Optimal NTFS block size for Progress 10.1C database?

sherbang

New Member
My application vendor is recommending a NTFS block (cluster) size of 64k for best performance. I'm skeptical, my understanding was that it was best to match the filesystem block size with the database block size. Is this not correct?

The database that they provide has a 4k block size, and my disk is formatted to NTFS's default 4k setting. Is there any possible benefit in increasing the filesystem block size? Does OpenEdge have any recommendations on this themselves?

Thanks in advance for any advise.
 

RealHeavyDude

Well-Known Member
AFAIK you can set the blocksize when you format a drive with NTFS.

The best: Database blocksize = Filesystem blocksize.

Never: Database blocksize < Filesystem blocksize !!!! (performance hit)

Might be dangerous: Databaseblocksize = n * Filesystem blocksize (Gus - wizard of wizards - once said that this might cause silent database corruption. Progress gives one block to write to the filesystem but the filesystem has to write more blocks - when something happens in between writing the blocks Progress might not be aware ...

AFAIK for Windoze and Linux best database blocksize is 4K, whereas 8K for Unix.

Therefor 4K is the winner on Windoze.

HTH, RealHeavyDude.
 

TomBascom

Curmudgeon
As RHD says never go with a db block size smaller than the fs block -- that's just silly.
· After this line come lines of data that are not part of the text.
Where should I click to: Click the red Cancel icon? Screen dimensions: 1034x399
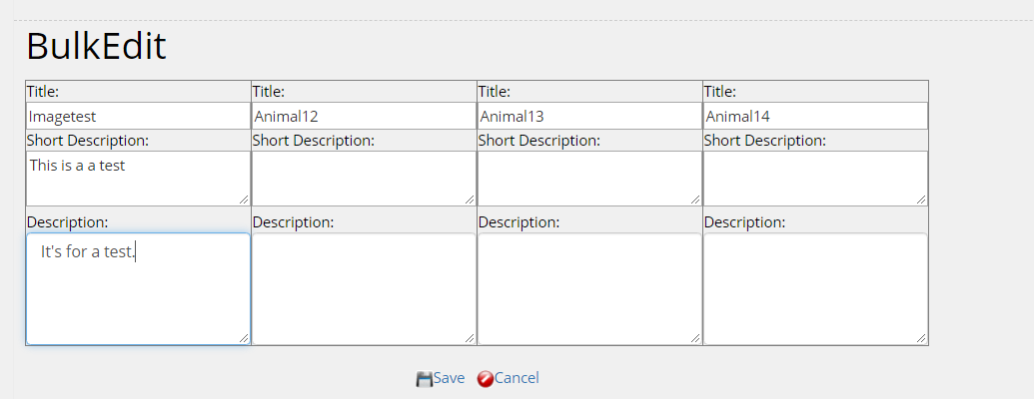(486, 379)
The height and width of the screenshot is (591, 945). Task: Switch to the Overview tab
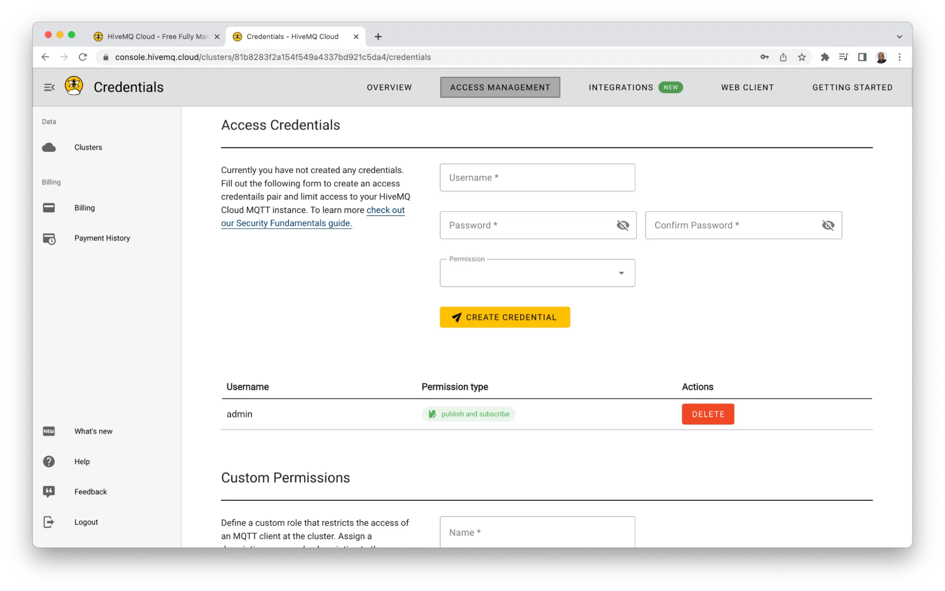(389, 87)
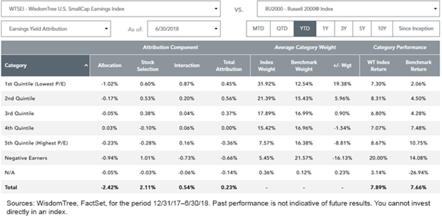The height and width of the screenshot is (221, 442).
Task: Sort by the Allocation column header
Action: coord(109,65)
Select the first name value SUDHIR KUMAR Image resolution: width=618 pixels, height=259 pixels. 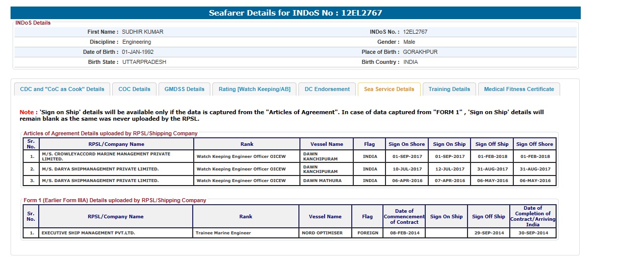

Having the db block larger than the fs block can, in theory and on old releases, possibly result in a "torn page". That is a situation where one part of a block is written to disk and the rest is not due to a hardware crash at the very wrong moment. It is exceedingly unlikely to actually happen but, in theory, it could. 10.1c+ has some error checking that will catch this though.

For read intensive work loads 8k blocks are "a good thing". More data is fetched with each IO and lots of stuff is more efficient. I'd be looking at converting to 8k db blocks (and probably generally throwing away the vendors delivered storage area design anway because they're usually pretty crappy).

Some people have tried NTFS block sizes of 8k. I've not heard of real good definitive testing results from that though. But I'd think it worth a try.

Are you sure that your vendor isn't talking about the stripe size on a striped filesystem?
 

sherbang

New Member
It's possible that they got confused between filesystem blocks and stripe segments. That at least would make more sense.

Thanks for the info, you both confirmed what I thought.

Is it possible to change the database block size on a database with data in it? Would I have to do a dump and load, or is it possible to add new storage areas and then remove the old one? I don't mind heading to the OpenEdge docs for details, I was skimming the docs on adding data files earlier, but wasn't clear how you could migrate your data to new files to remove the old ones.

Also, I assume the same block size rules would go for the bi and ai files. For some reason they have these set to 8k blocks while the data file is set to 4k blocks.

Thanks again for the detailed info.
 

TomBascom

Curmudgeon
You have to dump and load to change the db block size. And if you do that you should review the rows per block settings too. And, as I said, probably the storage areas aren't very well designed in general. (Especially if it is a "functional" layout.)

AI and BI block size is usually 8 or 16. Same arguments, bigger is usually better.